Here, the problem is that the Student class creates an object of concrete StudentRepository class using the new keyword and makes both tightly coupled. This leads to the following problems:

  • Creating objects using the new keyword at all places is repeated code. The object creation is not in one place. Violation of the Do Not Repeat Yourself (DRY) principle. If there is some change in the constructor of the StudentRepository class then we need to make the changes in all the places. If object creation is in one place then it would be easy to maintain the code.
  • Creating an object using new also make unit testing impossible. We cannot unit test the Student class separately.
  • The StudentRepository class is a concrete class, so any changes in the class will require changing the Student class too.

DIP says that high-level modules should not depend on the low-level module. Both should depend on abstraction. Here, abstraction means use of interface or abstract class.

The following is the result of applying the DIP principle to the above example.

Example: Classes after applying DIP
public class Student
{
    public int StudentId { get; set; }
    public string FirstName { get; set; }
    public string LastName { get; set; }
    public DateTime DoB { get; set; }

    private IStudentRepository _stdRepo;

    public Student(IStudentRepository stdRepo)
    {
        _stdRepo = stdRepo;
    }

    public void Save()
    {
        _stdRepo.AddStudent(this);
    }
}

public interface IStudentRepository
{
    void AddStudent(Student std);
    void EditStudent(Student std);
    void DeleteStudent(Student std);
        
    IList<Student> GetAllStudents();
}

public class StudentRepository : IStudentRepository
{
    public void AddStudent(Student std)
    {
        //code removed for clarity
    }

    public void DeleteStudent(Student std)
    {
        //code removed for clarity
    }

    public void EditStudent(Student std)
    {
        //code removed for clarity
    }

    public IList<Student> GetAllStudents()
    {
        //code removed for clarity
    }
}

The StudentRepository class above implements the IStudentRepository interface. Here, IStudentRepository is an abstraction of CRUD operations for student-related data. The StudentRepository class provides the implementation of that methods, so it depends on the methods of the IStudentRepository interface.

The Student class does not create an object of the StudentRepository class using the new keyword. The constructor requires a parameter of the IStudentRepository class which will be passed from the calling code.

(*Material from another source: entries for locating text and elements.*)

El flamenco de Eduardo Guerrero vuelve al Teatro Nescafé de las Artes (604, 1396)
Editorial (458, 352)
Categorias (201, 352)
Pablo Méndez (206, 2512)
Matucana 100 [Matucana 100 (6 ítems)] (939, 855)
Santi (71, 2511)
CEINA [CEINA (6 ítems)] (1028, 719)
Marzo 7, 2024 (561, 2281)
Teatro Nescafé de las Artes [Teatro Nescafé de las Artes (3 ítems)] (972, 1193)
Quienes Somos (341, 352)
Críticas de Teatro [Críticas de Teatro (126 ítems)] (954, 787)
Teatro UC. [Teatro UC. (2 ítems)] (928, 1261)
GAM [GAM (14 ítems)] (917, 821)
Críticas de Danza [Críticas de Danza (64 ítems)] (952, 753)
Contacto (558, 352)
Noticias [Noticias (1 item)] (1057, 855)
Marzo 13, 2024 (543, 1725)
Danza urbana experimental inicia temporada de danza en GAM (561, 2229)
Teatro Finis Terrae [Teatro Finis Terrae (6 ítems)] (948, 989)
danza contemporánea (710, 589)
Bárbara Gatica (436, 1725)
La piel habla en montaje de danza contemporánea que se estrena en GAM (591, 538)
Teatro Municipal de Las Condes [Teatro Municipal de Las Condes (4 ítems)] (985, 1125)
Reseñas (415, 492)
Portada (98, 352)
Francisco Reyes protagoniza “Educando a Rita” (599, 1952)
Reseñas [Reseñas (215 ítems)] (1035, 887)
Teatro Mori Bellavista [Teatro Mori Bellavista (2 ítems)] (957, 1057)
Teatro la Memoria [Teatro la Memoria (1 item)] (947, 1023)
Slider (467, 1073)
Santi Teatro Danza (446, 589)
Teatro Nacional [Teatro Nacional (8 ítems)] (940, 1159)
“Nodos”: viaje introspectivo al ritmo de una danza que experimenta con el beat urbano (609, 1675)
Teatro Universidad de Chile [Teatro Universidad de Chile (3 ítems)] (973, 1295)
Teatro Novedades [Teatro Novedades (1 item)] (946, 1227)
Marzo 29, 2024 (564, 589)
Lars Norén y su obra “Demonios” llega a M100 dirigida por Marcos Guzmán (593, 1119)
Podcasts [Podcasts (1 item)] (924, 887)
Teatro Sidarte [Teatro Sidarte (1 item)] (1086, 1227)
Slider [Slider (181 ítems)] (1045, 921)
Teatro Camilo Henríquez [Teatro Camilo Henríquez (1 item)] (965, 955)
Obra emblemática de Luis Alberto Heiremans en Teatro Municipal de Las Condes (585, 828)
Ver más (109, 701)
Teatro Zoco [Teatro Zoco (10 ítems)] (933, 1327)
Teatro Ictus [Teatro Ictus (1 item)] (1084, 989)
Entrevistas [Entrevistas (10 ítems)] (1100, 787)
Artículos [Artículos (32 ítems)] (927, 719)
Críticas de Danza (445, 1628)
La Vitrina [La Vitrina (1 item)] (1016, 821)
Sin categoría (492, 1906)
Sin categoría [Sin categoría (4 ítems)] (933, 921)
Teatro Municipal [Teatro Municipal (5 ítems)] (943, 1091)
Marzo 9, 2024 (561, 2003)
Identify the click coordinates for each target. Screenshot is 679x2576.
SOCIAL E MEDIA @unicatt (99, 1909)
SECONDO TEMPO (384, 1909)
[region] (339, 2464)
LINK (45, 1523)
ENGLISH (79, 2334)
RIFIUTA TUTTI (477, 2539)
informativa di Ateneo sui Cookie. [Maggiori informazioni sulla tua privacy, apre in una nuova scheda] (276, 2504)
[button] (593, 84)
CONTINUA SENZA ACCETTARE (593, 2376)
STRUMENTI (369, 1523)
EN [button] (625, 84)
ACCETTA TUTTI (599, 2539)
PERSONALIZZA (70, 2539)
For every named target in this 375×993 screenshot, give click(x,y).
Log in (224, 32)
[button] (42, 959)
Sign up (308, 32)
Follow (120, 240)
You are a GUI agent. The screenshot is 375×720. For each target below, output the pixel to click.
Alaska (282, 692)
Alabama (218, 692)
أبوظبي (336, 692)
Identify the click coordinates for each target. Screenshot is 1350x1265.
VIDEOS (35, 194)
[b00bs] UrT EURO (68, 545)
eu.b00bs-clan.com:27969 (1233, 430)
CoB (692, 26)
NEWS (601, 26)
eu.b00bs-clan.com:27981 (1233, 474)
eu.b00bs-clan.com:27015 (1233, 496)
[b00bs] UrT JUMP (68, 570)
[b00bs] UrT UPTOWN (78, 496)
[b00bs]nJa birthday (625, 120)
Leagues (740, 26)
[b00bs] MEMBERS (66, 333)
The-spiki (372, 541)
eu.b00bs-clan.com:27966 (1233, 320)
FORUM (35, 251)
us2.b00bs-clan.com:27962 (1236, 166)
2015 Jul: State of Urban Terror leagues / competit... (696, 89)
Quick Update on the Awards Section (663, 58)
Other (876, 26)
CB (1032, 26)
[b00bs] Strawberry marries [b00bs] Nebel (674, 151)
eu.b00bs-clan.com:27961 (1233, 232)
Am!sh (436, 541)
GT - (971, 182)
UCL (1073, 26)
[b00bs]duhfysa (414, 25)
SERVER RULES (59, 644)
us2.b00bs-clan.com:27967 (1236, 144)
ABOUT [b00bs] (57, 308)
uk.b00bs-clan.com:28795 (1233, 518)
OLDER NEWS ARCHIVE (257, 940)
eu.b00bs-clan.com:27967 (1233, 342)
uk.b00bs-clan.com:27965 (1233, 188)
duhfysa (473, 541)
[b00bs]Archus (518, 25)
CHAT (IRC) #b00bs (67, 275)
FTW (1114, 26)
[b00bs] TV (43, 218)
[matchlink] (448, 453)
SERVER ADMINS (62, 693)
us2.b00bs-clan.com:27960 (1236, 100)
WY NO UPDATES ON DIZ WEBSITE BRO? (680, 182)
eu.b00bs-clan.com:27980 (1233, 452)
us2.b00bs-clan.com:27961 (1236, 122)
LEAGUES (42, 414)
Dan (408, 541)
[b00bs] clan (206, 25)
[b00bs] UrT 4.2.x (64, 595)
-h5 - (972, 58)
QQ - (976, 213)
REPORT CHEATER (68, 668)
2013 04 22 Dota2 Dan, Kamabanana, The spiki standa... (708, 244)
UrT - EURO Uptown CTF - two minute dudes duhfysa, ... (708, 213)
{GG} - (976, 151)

Thus, it also depends on the abstraction (interface) rather than the low-level concrete class (StudentRepository).

This will create loose coupling and also make each class unit testable. The caller of the Student class can pass an object of any class that implements the IStudentRepository interface and by so not tied to the specific concrete class.

public static void Main(string[] args)
    {
	    //for production
	    Student std1 = new Student(new StudentRepository);

	    //for unit test
	    Student std2 = new Student(new TestStudentRepository);
    }
}

Instead of creating manually, you can use the factory class to create it, so that all the object creation will be in one place.

Example: DIP using Factory Class
public class RepositoryFactory
{
    public static IStudentRepository GetStudentRepository() 
    {
        return new StudentRepository();
    }

    public static IStudentRepository GetTestStudentRepository() 
    {
        return new TestStudentRepository();
    }
}

public class Program
{
    public static void Main(string[] args)
    {
	    //for production
	    Student std1 = new Student(RepositoryFactory.GetStudentRepository());

	    //for unit test
	    Student std2 = new Student(RepositoryFactory.TestGetStudentRepository());
    }
}

It is recommended to use Dependency Injection and IoC containers for creating and passing objects of low-level classes to high-level classes.